Quick answers about Relay, Photon Vault, Secure Inbox, plans, File
Passes, retries, limits, and how PhotonFile separates live transfer
from persistent encrypted storage.
What is PhotonFile?
PhotonFile separates file operations. Relay
moves files live. Secure Inbox collects from
outsiders without workspace exposure. Photon Vault
keeps files encrypted for persistence. Vault Sync
maps specific Vaults to local folders. Teams
coordinate access without automatically opening every Vault.
Relay transfers always travel over encrypted connections. In
supported web-app browser flows,
client-side encryption is on by default so
only someone with your key can decrypt the file. You can turn
it off for extra browser compatibility while the Relay
connection still uses TLS. PhotonFile Desktop provides a richer
native experience for send, receive, and Vault workflows.
Vault applies client-side encryption before upload and is
designed so PhotonFile stores encrypted data rather than
plaintext vault contents.
How is PhotonFile different from a cloud drive?
PhotonFile separates file operations. Relay moves files live.
Secure Inbox collects from outsiders without workspace exposure.
Vault keeps files encrypted for persistence. Vault Sync maps
specific Vaults to local folders. Teams coordinate access
without automatically opening every Vault.
What is per-Vault sync?
Per-Vault sync means each Vault workspace or shared scope can
map to its own local desktop folder. This avoids forcing every
client, project, or team into one broad synced drive tree.
Why does PhotonFile Desktop ask to access Keychain on macOS?
PhotonFile Desktop uses your operating system's secure credential store: Keychain on macOS,
Credential Manager on Windows, and Secret Service on Linux. On macOS, it reads and writes
only PhotonFile's own named Keychain entries; it does not browse or retrieve your unrelated
Keychain passwords, passkeys, or other app credentials.
Those entries can hold the app-agent secret, an opted-in persisted signed-in session, an
optional remembered Vault password, and active protected-transfer resume secrets. PhotonFile
stores references and non-secret operational state elsewhere when needed; the secret values
stay in the operating system's secure store.

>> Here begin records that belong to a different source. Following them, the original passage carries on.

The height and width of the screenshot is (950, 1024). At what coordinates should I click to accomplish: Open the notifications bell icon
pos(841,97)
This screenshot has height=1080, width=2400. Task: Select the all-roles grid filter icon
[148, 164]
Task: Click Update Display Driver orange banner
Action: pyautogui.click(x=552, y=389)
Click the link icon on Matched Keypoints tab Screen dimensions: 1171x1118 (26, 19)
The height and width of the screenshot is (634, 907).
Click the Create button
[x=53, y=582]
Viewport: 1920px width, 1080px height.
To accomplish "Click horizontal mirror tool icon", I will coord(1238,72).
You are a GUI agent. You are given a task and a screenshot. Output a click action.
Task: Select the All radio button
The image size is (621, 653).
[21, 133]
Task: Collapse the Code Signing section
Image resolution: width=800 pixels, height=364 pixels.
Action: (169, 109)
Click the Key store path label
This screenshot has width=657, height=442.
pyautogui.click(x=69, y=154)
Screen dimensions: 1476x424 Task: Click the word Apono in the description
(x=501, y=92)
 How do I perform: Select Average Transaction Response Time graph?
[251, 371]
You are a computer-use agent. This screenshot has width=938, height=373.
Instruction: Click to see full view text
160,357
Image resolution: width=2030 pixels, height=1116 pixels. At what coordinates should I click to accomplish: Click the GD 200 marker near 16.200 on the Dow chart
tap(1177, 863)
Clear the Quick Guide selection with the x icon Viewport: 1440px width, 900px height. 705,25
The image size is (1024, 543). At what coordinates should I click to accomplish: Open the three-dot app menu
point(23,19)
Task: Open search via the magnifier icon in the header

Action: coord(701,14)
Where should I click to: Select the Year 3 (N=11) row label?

If you decline access, you can still use features that do not need persisted secure state,
but saved sign-in, remembered Vault unlock, and protected-transfer resume may be unavailable
or prompt again. Signing out clears the saved session and associated remembered Vault
password. Locking Vault clears its unlocked key material from memory and removes the
remembered Vault password. On macOS, choose Full removal in the installed
PhotonFile uninstaller to remove PhotonFile data and its Keychain items for the current user.
Why does PhotonFile Desktop ask for macOS file or folder access?
macOS may ask for access when you choose files or folders for Relay, Vault uploads or
downloads, or Vault Sync. PhotonFile uses the locations you select for that workflow; it
does not need access to unrelated files just to open the app.
Vault Sync continues to need access to each local folder selected as a sync root so it can
detect and apply changes there. Remove that sync root or revoke the app's macOS permission
to stop access; sync for that folder will no longer run until access is restored.
Do team members need paid accounts?
In eligible team workspaces, the team owner's plan powers the
team. Team members can join without per-seat billing, subject to
plan limits. Pro includes 1 team up to 25 members; Studio
includes unlimited teams and unlimited members.
Does team membership open every Vault?
No. Team membership gives someone team context, but Vault
access is separate. Grant access to each Vault intentionally.
Can Secure Inbox senders see my Vault?
No. They get a focused upload page. They cannot browse Vault
contents, see unrelated files, manage the workspace, or turn the
upload link into team access.
When is a File Pass consumed?
A File Pass is consumed only after completed delivery. If the
transfer fails before completion, the pass is not consumed and
may be retried.
Can I move my PhotonFile account to another region?
PhotonFile supports Account Region Move for changing the home
region or data center that owns your account and related
workspace data. The process includes target-region selection,
step-up verification, progress tracking, and sign-in through the
new home region after completion.
What is my username used for?
Your username is a private login alias. It is not used as your
public identity on Vault Share pages, Secure Inbox pages, team
permission decisions, or audit/activity logs. PhotonFile uses
your account identity and email address for recovery,
permissions, ownership, and security-sensitive attribution.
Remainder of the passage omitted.